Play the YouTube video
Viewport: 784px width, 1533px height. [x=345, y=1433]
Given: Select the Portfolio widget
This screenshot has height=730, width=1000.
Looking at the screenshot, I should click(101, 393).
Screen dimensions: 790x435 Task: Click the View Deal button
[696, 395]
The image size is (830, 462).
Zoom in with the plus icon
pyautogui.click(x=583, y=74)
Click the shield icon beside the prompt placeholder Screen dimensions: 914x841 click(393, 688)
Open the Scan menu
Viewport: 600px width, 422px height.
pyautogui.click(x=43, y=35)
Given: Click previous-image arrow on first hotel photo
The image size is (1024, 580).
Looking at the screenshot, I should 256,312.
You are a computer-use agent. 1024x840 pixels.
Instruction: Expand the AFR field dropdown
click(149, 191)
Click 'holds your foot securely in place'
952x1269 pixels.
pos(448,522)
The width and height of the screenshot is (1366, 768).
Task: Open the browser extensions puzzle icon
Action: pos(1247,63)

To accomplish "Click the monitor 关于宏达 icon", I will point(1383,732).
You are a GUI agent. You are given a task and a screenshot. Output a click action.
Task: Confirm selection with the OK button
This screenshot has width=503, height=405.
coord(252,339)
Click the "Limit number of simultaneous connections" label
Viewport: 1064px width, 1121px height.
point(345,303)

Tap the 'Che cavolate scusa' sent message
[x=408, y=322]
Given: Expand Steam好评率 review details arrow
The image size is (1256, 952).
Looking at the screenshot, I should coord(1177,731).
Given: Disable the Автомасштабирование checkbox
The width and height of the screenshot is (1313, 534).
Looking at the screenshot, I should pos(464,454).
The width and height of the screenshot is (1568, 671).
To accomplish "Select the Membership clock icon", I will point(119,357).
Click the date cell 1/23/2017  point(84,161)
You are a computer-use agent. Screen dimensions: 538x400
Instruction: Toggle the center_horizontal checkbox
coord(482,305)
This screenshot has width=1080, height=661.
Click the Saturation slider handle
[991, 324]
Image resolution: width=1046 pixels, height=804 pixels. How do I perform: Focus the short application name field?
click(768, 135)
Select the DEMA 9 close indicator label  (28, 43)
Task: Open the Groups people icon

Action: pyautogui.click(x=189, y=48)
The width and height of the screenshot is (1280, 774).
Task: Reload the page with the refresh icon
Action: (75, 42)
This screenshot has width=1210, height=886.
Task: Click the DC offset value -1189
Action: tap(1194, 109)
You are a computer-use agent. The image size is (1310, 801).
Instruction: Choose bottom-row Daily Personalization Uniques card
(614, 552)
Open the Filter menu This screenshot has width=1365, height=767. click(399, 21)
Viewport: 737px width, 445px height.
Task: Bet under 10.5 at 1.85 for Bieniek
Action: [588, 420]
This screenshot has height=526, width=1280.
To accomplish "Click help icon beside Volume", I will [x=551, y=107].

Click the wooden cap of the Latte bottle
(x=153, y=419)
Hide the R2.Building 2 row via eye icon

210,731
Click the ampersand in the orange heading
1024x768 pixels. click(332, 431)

----

> [Exercise instructions]: Give exactly the lines from the one with "Image resolution: width=1046" to the end of the entries, nothing before them.

> [Solution to the problem]:
Image resolution: width=1046 pixels, height=804 pixels. How do I perform: Focus the short application name field?
click(768, 135)
Select the DEMA 9 close indicator label  (28, 43)
Task: Open the Groups people icon

Action: pyautogui.click(x=189, y=48)
The width and height of the screenshot is (1280, 774).
Task: Reload the page with the refresh icon
Action: (75, 42)
This screenshot has width=1210, height=886.
Task: Click the DC offset value -1189
Action: tap(1194, 109)
You are a computer-use agent. The image size is (1310, 801).
Instruction: Choose bottom-row Daily Personalization Uniques card
(614, 552)
Open the Filter menu This screenshot has width=1365, height=767. click(399, 21)
Viewport: 737px width, 445px height.
Task: Bet under 10.5 at 1.85 for Bieniek
Action: [588, 420]
This screenshot has height=526, width=1280.
To accomplish "Click help icon beside Volume", I will [x=551, y=107].

Click the wooden cap of the Latte bottle
(x=153, y=419)
Hide the R2.Building 2 row via eye icon

210,731
Click the ampersand in the orange heading
1024x768 pixels. click(332, 431)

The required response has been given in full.